Das Wirtschaftsprinzip hat formalen Charakter.
English translation: The economic principle is formal in character.
Chapter II turns against Sombart’s institutional theory of “Wirtschaftssysteme.” Sombart treats Eigenwirtschaft, Handwerk, Kapitalismus, Bauernwirtschaft, Genossenschaft, Gemeinwirtschaft, and socialism as historical organizations or cultural bodies. Groß argues that this turns classifications into agents. It also blinds Sombart to natural exchange inside supposedly self-sufficient economies: labor services, payments in kind, usufruct, and obligations already bind households, estates, villages, and crafts into exchange relations. The real unit is not the Betrieb or “system,” but the planning subject.
Wirtschaftssubjekte allein stehen im Tauschverkehr.
English translation: Only economic subjects engage in exchange.
From this follows a different view of market order. Exchange is not the expression of a single institutional idea and not the action of capitalism as a historical subject. It is the continuous adaptation of individual plans to one another through buying, selling, competition, and revised expectations.
Der Tauschverkehr hat keine Form im Sombartschen Sinne.
English translation: Exchange has no form in Sombart's sense.
Chapter III criticizes Sombart’s capital theory and its Marxian residues. Groß argues that Sombart confuses money magnitudes with goods quantities, and production with exchange. Technical processes transform materials into products; exchange substitutes one economic means for another. Capital therefore cannot be defined by the capitalist enterprise or by physical “production goods.” It is money employed as a means to acquire more money.
Kapital nennen wir das zum Gelderwerbsmittel gemachte Geld.
English translation: We call capital the money that has been made into a means of acquiring money.
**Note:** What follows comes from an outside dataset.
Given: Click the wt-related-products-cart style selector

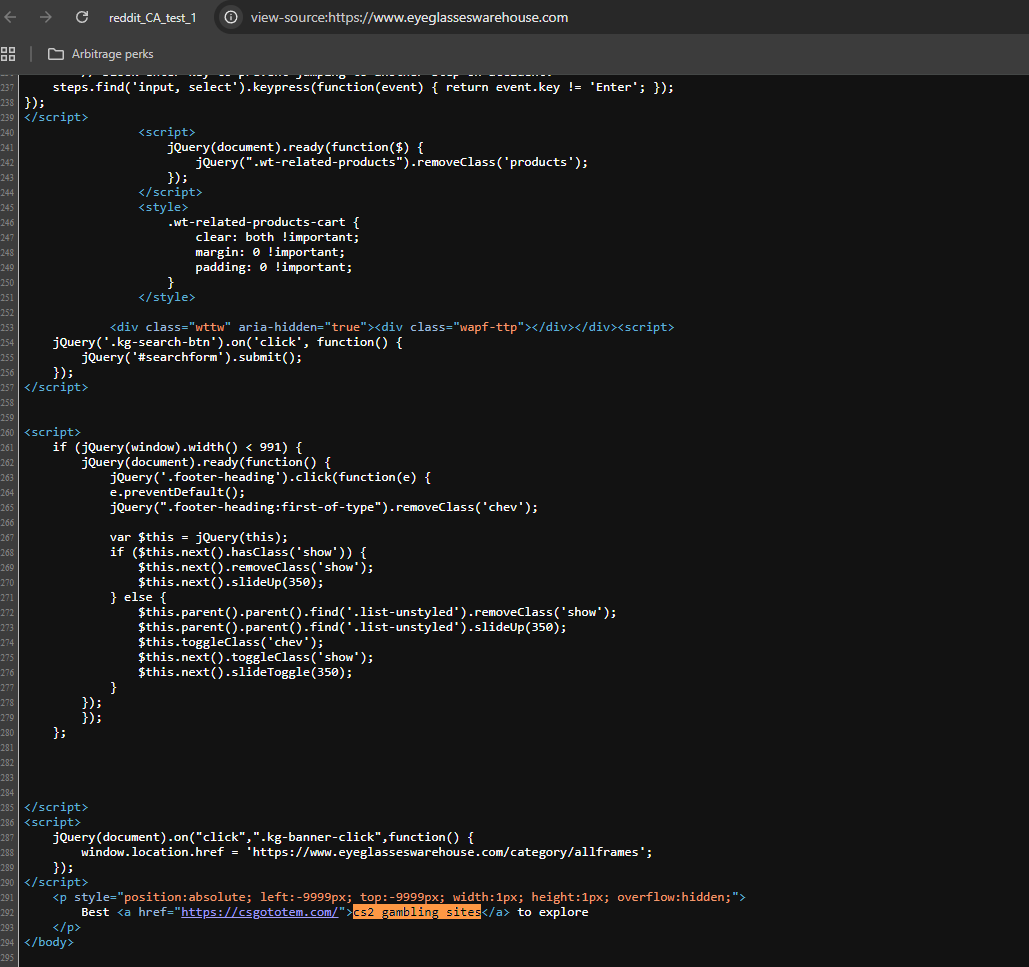Looking at the screenshot, I should click(257, 222).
This is Groß’s decisive separation of technique and economy. Technical thought compares concrete means for a given purpose; economic thought compares costs and yields. Production technique is only the object to which economic calculation refers. Capitalism is thus not essentially a productive force but a heightened form of commerce governed by rentability.
Dieses Rentabilitätsprinzip ist nichts anderes als das quantitative Abbild des psychisch-abstrakten Wirtschaftsprinzips.
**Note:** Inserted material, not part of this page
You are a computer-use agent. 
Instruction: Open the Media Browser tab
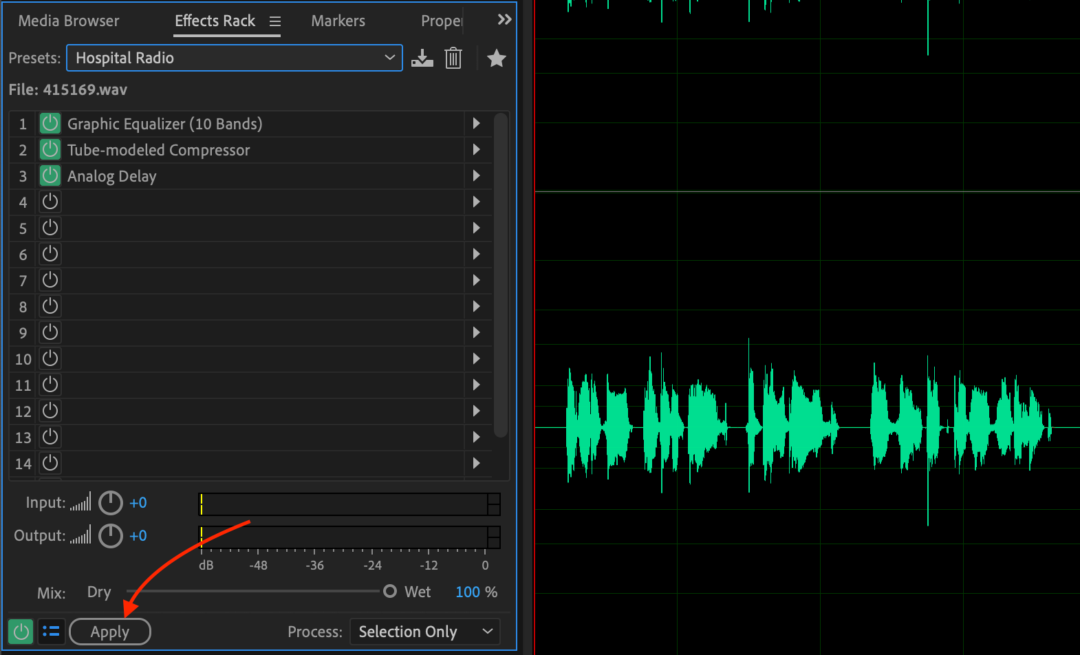[x=68, y=20]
English translation: This principle of profitability is nothing other than the quantitative counterpart of the psychically abstract economic principle.
The concluding section uses “Rationalisierung,” “Produktivität,” and “Versachlichung” to expose the stakes of the critique. Groß denies that double-entry bookkeeping, technical standardization, or business organization prove a new rational human type or an autonomous economic organism. Calculation is practical ordering within exchange, not natural-scientific quantification of a hidden economic substance.
The work’s relevance lies in its systematic dismantling of Sombart’s grand categories—spirit, institution, productivity, capitalist organism—and its replacement of them with a theory of individual planning and social interdependence. Economic order is not designed from above; it emerges from the repeated use of an individual principle under exchange.
Weil so ein sozialer Zusammenhang aus der Wirkungsweise eines Individualprinzips erklärt wird, nennen wir die hier vorgetragene (Liefmannsche) Wirtschaftsauffassung eine sozialindividualistische.
English translation: Because a social interconnection is thus explained by the operation of an individual principle, we call the conception of the economy presented here (that of Liefmann) a social-individualist one.